TASK REQUIREMENTS:
1. Translate into French the following sentence from the passage about witnessing a bike theft: "I didn’t even call the cops to report it or wait and try to locate the owner of the bike to explain what had happened."
2. According to the passage about witnessing a bike theft, what was the bike leaning against when the man found it?

PAGE:
I kept my eye on him in an effort to prevent our paths from crossing. I saw him eyeing off bikes, checking to see whether they were locked up. And then, bingo. He found one leaning against a tree and quickly looked around before jumping on it amidst the hustle and bustle of a busy Melbourne street.

I was a couple of metres away from him. I could have called out to him, but I wasn’t overly keen on confronting him, especially being physically smaller than him and six months pregnant. I could have recruited someone else to do so, but I didn’t. I did try to take a photo of him on my mobile phone, but he got away too quickly.

And then, I just kept walking.

I didn’t even call the cops to report it or wait and try to locate the owner of the bike to explain what had happened.

I’ve learned all about the bystander effect – where witnesses stand idly by without attempting to help, a phenomenon that increases the more witnesses there are – in Psychology 101. I just never thought I’d be the one standing idly by.

I don’t know whether it’s the flow-on effect of having watched too many superhero movies, but I guess I expected better of myself.

And I was totally put to shame when I saw that a pregnant woman a week or so off giving birth stopped and saved another woman, a stranger, who was locked in a car and being assaulted by her partner late at night.

PROVIDED MATERIAL:
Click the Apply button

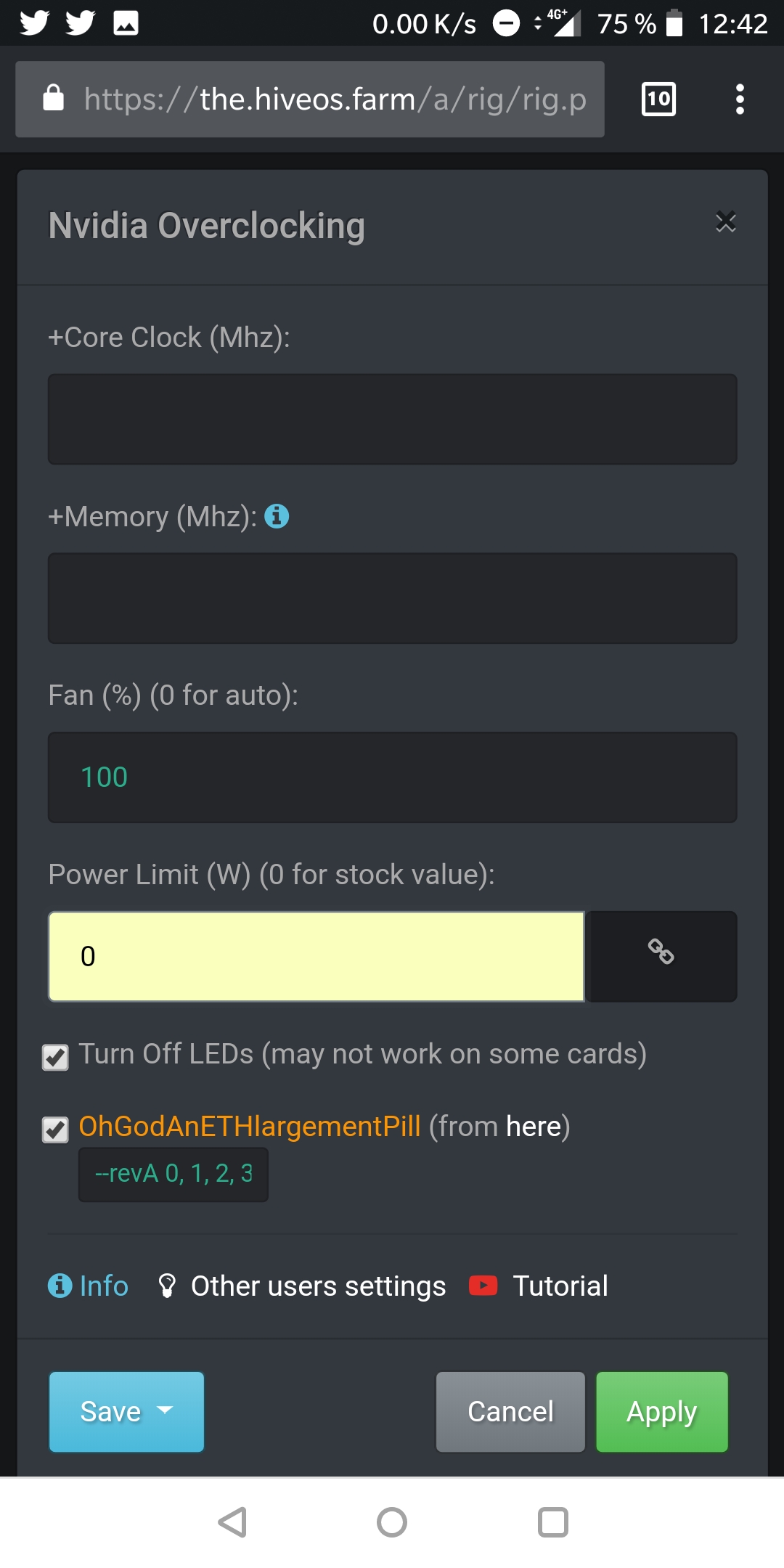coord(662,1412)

--

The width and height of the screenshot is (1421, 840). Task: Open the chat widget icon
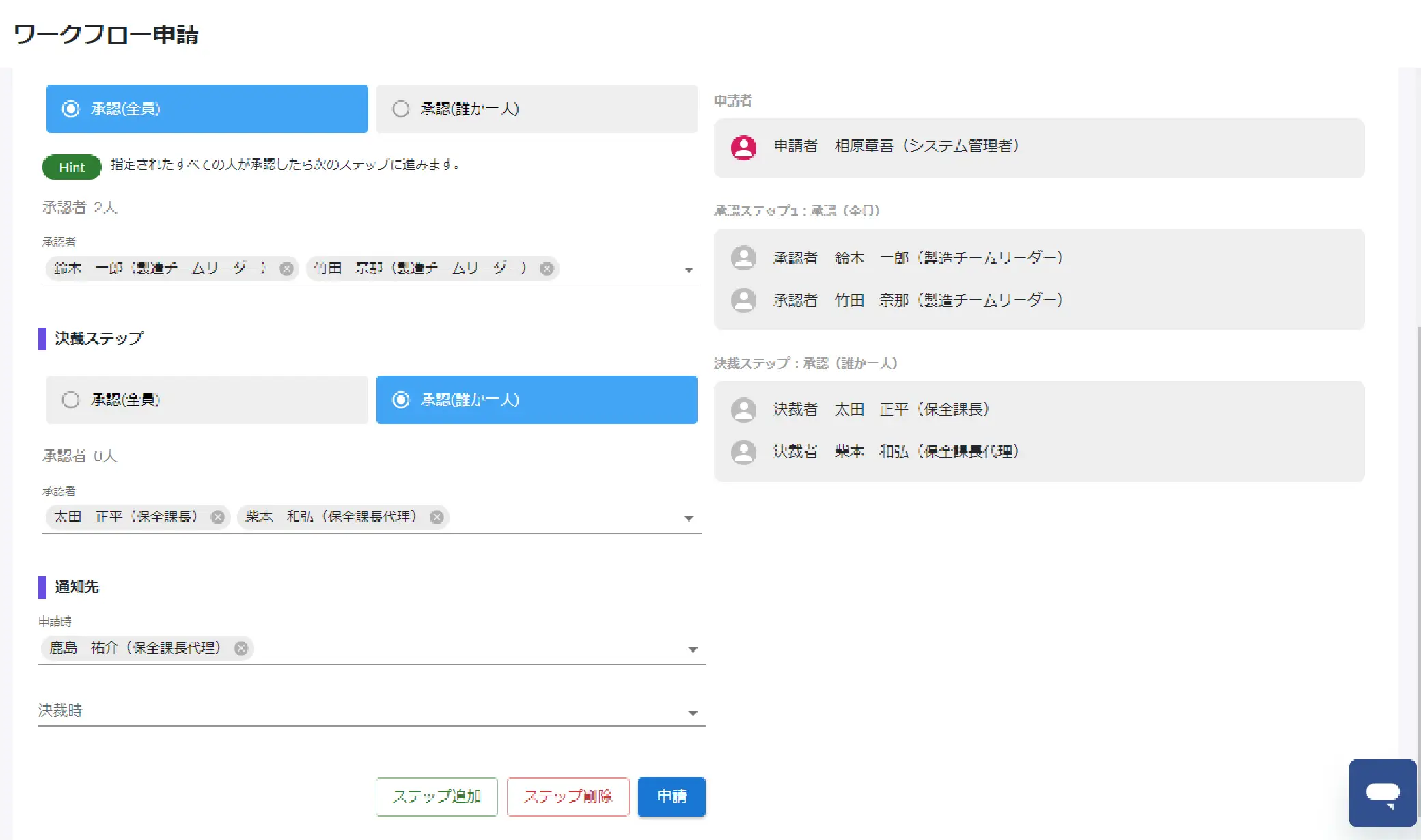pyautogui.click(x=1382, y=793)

ANSWERS PROVIDED:
1. Je n’ai même pas appelé la police pour le signaler, ni attendu pour essayer de retrouver le propriétaire du vélo et lui expliquer ce qui s’était passé.

2. A tree.